The Hierarchical Multi-head Attentive Network (MAC) consists of four main components: (1) an embedding layer, (2) a multi-head word attention layer, (3) a multi-head document attention layer, and (4) an output layer.

Embedding and word-level attention. Claims are modeled as sequences of words. Both claims and evidence documents are embedded using BiLSTM (bidirectional LSTM) to capture contextual information. A multi-head word attention mechanism extends the standard attention mechanism to use \(h_1\) different attention heads, each learning to focus on different semantic aspects.
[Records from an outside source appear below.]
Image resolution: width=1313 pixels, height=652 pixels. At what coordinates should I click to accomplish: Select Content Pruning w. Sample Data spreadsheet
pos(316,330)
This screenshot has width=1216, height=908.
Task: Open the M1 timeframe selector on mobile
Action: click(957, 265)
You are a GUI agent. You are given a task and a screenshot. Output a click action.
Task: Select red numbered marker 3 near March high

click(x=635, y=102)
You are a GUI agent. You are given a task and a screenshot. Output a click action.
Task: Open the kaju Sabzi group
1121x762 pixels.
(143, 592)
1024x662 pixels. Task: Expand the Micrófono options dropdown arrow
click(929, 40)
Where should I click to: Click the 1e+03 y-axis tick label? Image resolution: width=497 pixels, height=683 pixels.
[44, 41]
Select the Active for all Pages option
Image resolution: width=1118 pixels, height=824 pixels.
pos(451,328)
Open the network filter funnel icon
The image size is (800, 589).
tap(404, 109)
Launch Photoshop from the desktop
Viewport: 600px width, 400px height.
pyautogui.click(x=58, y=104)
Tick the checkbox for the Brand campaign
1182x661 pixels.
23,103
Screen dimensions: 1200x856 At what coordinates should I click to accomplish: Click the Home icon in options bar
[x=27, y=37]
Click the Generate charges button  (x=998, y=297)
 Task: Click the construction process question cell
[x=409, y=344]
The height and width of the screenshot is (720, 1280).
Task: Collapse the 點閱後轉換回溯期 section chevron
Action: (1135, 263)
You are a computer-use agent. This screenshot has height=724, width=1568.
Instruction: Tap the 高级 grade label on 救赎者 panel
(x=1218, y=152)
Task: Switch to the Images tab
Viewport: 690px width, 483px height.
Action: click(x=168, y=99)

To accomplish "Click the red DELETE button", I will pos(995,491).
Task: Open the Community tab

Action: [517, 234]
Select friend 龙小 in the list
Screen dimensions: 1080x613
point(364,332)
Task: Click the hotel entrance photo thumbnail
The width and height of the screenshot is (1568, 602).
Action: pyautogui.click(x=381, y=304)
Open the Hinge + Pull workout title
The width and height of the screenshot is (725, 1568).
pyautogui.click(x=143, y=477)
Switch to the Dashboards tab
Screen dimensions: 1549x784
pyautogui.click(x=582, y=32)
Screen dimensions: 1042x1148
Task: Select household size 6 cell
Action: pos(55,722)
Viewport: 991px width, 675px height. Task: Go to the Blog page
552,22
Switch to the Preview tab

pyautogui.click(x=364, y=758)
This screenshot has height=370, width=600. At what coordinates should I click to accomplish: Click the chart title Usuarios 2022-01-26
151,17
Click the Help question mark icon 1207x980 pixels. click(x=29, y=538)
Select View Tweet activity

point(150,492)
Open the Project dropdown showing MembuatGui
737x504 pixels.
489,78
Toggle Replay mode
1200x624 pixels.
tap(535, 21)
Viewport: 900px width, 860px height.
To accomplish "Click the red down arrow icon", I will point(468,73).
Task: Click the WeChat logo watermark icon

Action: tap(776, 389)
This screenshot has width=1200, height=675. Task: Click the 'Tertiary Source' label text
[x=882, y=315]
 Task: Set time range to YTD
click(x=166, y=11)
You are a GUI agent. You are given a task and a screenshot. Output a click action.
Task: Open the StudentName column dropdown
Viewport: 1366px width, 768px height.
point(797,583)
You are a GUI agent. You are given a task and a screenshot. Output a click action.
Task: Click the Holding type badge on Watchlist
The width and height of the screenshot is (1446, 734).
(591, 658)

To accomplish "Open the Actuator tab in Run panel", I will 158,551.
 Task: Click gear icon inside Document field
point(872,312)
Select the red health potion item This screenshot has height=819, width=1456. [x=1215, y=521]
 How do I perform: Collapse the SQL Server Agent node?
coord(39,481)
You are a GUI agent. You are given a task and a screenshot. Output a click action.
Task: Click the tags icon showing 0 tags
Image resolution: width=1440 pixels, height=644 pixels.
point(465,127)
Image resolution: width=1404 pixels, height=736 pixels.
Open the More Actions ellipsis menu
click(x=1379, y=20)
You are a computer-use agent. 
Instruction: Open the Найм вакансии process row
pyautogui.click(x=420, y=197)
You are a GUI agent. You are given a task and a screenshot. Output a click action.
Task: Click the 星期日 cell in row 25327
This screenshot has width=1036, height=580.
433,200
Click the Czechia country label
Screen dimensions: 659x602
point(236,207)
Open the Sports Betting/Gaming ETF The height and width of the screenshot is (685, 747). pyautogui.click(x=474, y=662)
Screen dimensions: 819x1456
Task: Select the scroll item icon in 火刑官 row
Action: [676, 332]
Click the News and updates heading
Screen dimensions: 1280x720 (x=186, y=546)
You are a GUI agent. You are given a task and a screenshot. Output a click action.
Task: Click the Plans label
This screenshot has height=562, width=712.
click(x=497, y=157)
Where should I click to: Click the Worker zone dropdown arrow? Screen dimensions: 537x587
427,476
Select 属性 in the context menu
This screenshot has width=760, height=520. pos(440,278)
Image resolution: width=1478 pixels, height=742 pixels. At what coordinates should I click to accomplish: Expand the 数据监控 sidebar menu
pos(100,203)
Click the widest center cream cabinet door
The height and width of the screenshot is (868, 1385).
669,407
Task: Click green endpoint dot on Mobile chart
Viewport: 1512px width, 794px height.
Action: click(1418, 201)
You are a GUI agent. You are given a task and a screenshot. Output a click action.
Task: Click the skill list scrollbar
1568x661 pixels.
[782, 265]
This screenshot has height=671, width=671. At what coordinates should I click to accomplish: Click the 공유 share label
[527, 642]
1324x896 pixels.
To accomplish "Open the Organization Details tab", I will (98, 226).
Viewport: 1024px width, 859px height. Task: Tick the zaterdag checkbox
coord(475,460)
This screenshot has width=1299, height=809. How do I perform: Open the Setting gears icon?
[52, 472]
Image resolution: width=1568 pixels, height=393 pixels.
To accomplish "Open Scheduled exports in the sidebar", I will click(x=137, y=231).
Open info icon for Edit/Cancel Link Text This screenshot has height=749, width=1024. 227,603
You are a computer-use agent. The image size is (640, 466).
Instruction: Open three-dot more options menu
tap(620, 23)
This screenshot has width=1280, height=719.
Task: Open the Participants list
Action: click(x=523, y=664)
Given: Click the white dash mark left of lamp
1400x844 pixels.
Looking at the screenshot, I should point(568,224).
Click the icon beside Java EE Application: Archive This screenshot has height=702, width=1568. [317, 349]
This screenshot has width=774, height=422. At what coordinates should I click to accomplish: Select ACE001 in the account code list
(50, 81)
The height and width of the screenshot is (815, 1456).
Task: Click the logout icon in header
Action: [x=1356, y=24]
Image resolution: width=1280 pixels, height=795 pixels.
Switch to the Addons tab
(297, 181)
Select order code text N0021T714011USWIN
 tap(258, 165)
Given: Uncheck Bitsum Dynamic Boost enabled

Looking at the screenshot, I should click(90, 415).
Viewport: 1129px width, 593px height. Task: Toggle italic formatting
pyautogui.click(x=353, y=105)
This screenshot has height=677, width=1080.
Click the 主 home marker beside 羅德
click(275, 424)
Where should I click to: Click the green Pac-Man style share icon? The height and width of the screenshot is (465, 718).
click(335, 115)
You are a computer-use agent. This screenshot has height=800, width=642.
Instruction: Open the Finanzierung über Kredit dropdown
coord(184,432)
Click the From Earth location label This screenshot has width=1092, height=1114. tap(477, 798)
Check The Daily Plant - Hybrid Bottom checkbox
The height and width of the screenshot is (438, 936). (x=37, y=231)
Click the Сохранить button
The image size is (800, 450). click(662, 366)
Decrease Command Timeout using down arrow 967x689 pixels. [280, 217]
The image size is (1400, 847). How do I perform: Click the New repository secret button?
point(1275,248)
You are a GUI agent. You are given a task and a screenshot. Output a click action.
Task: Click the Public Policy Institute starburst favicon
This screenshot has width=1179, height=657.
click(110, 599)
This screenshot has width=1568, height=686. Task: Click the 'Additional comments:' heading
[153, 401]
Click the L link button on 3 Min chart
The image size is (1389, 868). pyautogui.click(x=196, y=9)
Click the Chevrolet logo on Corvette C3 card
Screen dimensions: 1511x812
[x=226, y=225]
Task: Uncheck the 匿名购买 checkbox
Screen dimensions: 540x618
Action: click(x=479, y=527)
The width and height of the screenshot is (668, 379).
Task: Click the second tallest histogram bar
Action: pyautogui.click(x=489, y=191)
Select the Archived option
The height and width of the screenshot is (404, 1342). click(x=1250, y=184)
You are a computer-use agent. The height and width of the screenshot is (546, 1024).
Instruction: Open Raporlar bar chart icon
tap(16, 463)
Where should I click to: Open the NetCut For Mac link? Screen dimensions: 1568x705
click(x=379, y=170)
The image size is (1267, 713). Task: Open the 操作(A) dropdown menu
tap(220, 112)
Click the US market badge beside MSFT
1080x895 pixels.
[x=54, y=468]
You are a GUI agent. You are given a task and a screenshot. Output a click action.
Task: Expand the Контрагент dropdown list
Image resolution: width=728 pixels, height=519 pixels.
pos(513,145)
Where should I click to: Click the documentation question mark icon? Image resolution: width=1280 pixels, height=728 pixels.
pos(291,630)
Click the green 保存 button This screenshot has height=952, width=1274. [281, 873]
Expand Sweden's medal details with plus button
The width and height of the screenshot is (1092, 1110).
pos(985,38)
The model creates multiple attention distributions over the claim's words, with each head capturing different important words or phrases. Attention weights are computed using the standard attention formula and normalized by the softmax operation.

Document-level attention and evidence representation. To understand which evidence documents are most relevant for fact-checking, the paper proposes a multi-head document attention mechanism. Each retrieved document's importance is computed using \(h_2\) attention heads, allowing the model to capture diverse semantic contributions of documents toward determining claim veracity. Documents are further enriched by concatenating publisher embeddings (as publisher credibility varies) to incorporate source information. The model learns to downgrade less informative documents while emphasizing crucial ones.

Output layer. The final representation of a tuple (claim, supporting documents, publishers) is fed through an MLP to compute the probability that the claim is true or false. The model is trained with binary cross-entropy loss to minimize classification error on the fact-checking task.

Results

Snopes dataset: MAC achieves AUC of 0.88715, representing a 9.47% improvement over the best baseline. When considering true news as the positive class, it attains F1 Macro of 0.78660 and F1 Micro of 0.88706. Improvements are statistically significant (p-value < 0.05 by one-sided paired Wilcoxon test).

PolitiFact dataset: MAC achieves AUC of 0.75756, a 6.78% improvement over baselines, with F1 Macro of 0.68642 and improvements of 3.47% in precision for true news.

Ablation studies show: (1) Using only word attention or only document attention performs worse than the combined approach, demonstrating the importance of both mechanisms. (2) The model is sensitive to the number of attention heads, with optimal performance at \(h_1 = 5, h_2 = 2\) on Snopes and \(h_1 = 3, h_2 = 1\) on PolitiFact. (3) Speaker and publisher information provides additional benefits, with Text+Speakers achieving 2~3% improvements over text-only models.

Connections

Notes

The paper makes a solid contribution by recognizing that both word-level and document-level attention are complementary for evidence-aware fact-checking. The hierarchical approach with multiple heads at each level is well-motivated—different words carry different importance for assessing credibility, and different evidence documents have varying reliability. The ablation studies are thorough and clearly demonstrate the necessity of both components.

One limitation is the relatively modest improvements on PolitiFact compared to Snopes (6.78% vs 9.47%), suggesting the approach may be more effective on certain datasets. The paper could benefit from analysis of failure cases or discussion of when hierarchical attention may not be sufficient. Additionally, the incorporation of publisher information is somewhat ad hoc—a more principled approach to source credibility might further improve results.

The work is among the first to systematically combine multi-head attention mechanisms at both word and document levels for fact-checking, making it a valuable contribution to evidence-aware misinformation detection research.